Study of the correlation between the mutational status of CTNNB1 and BRAF with the radiological presentation of Adamantinomatous Craniopharyngiomas

Abstract

Craniopharyngiomas (CRF) are relatively rare benign neoplasms of the Central Nervous System, derived from remnants of the craniopharyngeal epithelial duct. Despite their histological characteristics, these tumors pose significant challenges in clinical and surgical management due to their proximity to the optic pathways, pituitary gland and stalk, third ventricle, and hypothalamus.There are two types of CRF: Papillary CRF (CPap) and Adamantinomatous CRF (CAda).
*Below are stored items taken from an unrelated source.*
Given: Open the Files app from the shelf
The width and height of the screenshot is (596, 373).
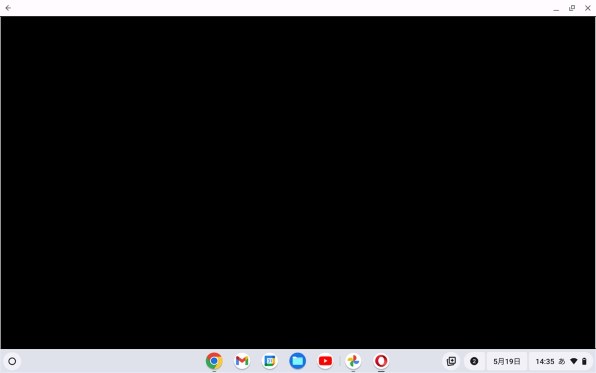Looking at the screenshot, I should pos(297,361).
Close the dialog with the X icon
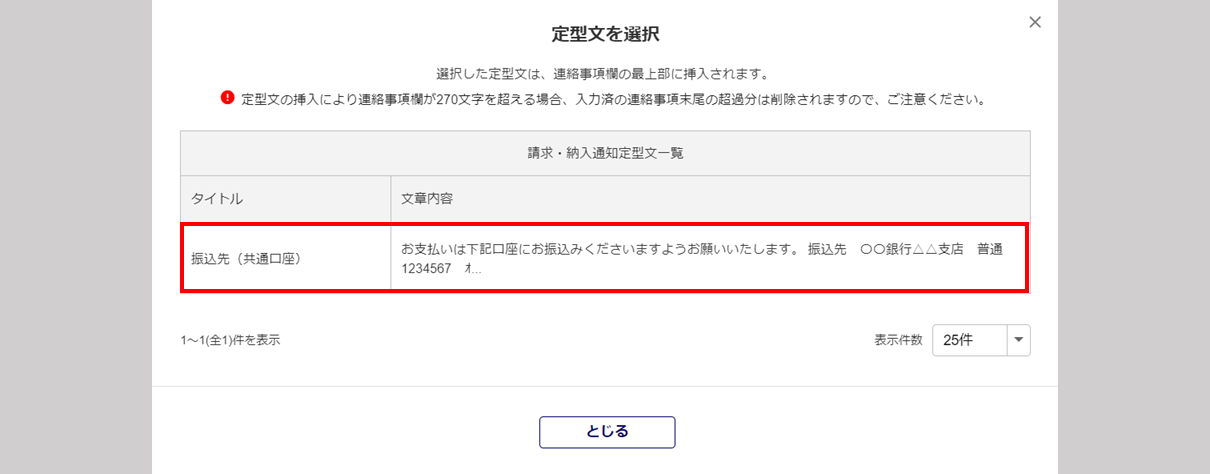Screen dimensions: 1210x474 tap(1035, 22)
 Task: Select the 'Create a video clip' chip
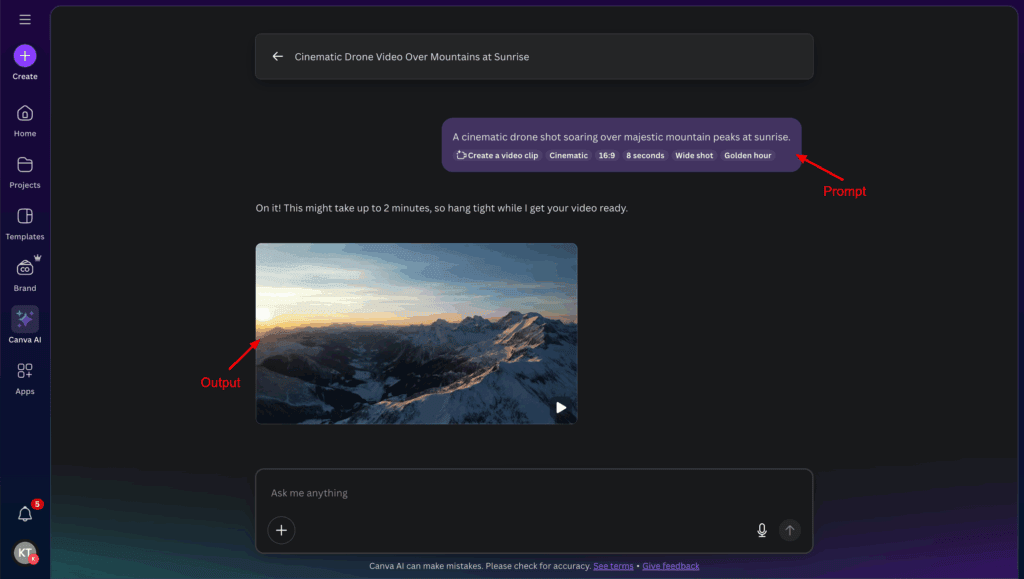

Among these, CAda is more common (approximately 90% of CRF cases), predominantly affecting children and presenting calcifications and cystic components in 90% of cases. Recent genetic characterizations of this subtype have identified mutations in the ²-catenin gene (CTNNB1) in approximately 90% of tumors, resulting in the accumulation of this protein in specific cells within the tumor microenvironment. CAda represents the most prevalent non-neuroepithelial intracranial neoplasms in pediatric patients and is associated with the poorest quality of life scores among all intracranial tumors in children.Currently, the standard treatment consists of surgery and radiotherapy; however, both are associated with high morbidity. Over the past two decades, extensive research into the pathophysiological mechanisms and microenvironmental structure of CRF has provided promising prospects for targeted therapies. In the case of CPap, the discovery of the BRAFV600E mutation in approximately 80% of tumors has led to paradigm shifts in its treatment, with the application of inhibitors targeting the associated pathway. However, research on CAda is still in its early stages, despite being intense.Therefore, in the context of seeking molecular markers as therapeutic targets, it is necessary to perform a molecular diagnosis of CAda, particularly regarding mutations in BRAF and CTNNB1. However, the medical literature lacks non-invasive methods for characterizing the genetic alterations of these tumors. Hence, the study of imaging parameters as tools for characterizing molecular aspects and the tumor microenvironment becomes a key approach as a potential predictor of these mutations, taking into account radiological features that consider the current understanding of the pathophysiology of these tumors.